Through some elementary detective work and a convenient coincidence, the father meets the killer’s sister-in-law, an actress. He fakes a love affair with her to gain an introduction to her family, and then discovers that the villain is a truly reprehensible beast who is hated by everyone.
Then Chabrol gets sly. He refuses to let the movie unfold along the usual lines of revenge. He has his hero really fall in love with the sister-in-law. He has the villain’s son, who hates his father, develop a tremendous respect for the hero. And gradually the shape of the revenge emerges: The hero will not merely kill the murderer, but strip him of his manhood, his family, his son.

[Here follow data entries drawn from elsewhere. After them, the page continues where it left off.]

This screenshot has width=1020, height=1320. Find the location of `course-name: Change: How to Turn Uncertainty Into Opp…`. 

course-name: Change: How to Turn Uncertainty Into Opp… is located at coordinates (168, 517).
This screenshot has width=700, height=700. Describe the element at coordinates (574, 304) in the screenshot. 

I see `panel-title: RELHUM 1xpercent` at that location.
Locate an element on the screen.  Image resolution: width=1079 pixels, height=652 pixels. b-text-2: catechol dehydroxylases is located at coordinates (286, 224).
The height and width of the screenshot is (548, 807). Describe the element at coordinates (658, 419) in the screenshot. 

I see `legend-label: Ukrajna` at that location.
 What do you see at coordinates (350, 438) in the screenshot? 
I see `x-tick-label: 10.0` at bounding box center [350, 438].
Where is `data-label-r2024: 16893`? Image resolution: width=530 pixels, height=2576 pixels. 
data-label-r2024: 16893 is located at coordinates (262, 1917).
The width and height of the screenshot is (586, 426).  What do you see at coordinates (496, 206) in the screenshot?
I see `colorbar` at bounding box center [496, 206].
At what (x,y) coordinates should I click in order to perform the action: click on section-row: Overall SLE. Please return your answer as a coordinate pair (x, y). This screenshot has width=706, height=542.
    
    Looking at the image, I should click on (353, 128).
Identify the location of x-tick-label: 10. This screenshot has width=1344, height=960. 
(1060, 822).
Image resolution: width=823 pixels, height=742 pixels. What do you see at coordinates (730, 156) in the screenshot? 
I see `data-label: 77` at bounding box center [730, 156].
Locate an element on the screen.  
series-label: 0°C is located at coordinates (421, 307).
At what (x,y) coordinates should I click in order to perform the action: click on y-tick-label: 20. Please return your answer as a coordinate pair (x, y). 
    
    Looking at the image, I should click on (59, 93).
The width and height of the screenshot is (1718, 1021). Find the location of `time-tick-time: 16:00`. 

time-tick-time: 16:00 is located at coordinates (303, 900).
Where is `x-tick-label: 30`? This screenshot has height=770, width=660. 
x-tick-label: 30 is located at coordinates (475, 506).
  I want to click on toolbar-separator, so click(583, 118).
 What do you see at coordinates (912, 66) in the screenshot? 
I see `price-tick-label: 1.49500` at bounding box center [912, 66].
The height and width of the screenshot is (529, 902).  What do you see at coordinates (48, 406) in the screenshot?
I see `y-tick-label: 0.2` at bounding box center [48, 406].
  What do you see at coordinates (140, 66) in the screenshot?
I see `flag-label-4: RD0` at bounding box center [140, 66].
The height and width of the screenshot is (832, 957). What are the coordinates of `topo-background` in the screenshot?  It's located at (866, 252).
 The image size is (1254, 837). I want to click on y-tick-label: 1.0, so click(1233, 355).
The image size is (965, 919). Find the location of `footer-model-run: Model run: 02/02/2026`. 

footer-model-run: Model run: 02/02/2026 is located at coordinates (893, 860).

Or will he? Just as things begin to seem almost clear, the murderer finds the hero’s diary. But then again the diary may have been written just so it could be found. Chabrol handles these twists, one after another, with quiet delight. When the end comes, we are not allowed to be quite sure who did the killing (although we have an idea). It is the moral responsibility for revenge that interests Chabrol, not the mere fact.
Jean Yanne, as the murderer, is delightful. He is surly and brutal and so filled with his own vanity that we almost like him more than the tight-lipped, impassive hero (Michael Duchaussoy). Chabrol gives us scene after scene of carefully observed confrontations, as the cat and mouse circle each other. Usually they’re scenes at mealtime; no other director has so delightfully combined murder and roast duck.
In the end, that’s what makes Chabrol so fascinating. In being as concerned with the nuances of daily life as he is with the vast fact of murder, he makes the murder itself more horrible, and the revenge more ambiguous. His text finally seems to come from the Bible, which finds a beast in every man, and suggests that the man must die if the beast is to be the same personality, and then give a moment’s thought to the person who actually does kill the killer. You can get in pretty deep.
Note: This review applies to the French language version with English subtitles. A preview audience had the misfortune to see one of the worst, most distracting, most damaging jobs of dubbing I’ve ever endured. If Allied Artists has any hopes for this film, it should abandon the dubbed version and go with subtitles. In a film where nuance is so important, to remove the rhythms and inflections of the actor’s own voices is essentially castration.